[Start of Attachment]
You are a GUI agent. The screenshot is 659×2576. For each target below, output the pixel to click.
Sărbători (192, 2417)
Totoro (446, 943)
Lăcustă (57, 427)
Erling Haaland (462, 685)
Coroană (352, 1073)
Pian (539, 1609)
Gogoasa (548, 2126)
[End of Attachment]
◆ WHAT YOU WILL DO
All records should be returned verbatim, none left out.

◆ RESPONSE
You are a GUI agent. The screenshot is 659×2576. For each target below, output the pixel to click.
Sărbători (192, 2417)
Totoro (446, 943)
Lăcustă (57, 427)
Erling Haaland (462, 685)
Coroană (352, 1073)
Pian (539, 1609)
Gogoasa (548, 2126)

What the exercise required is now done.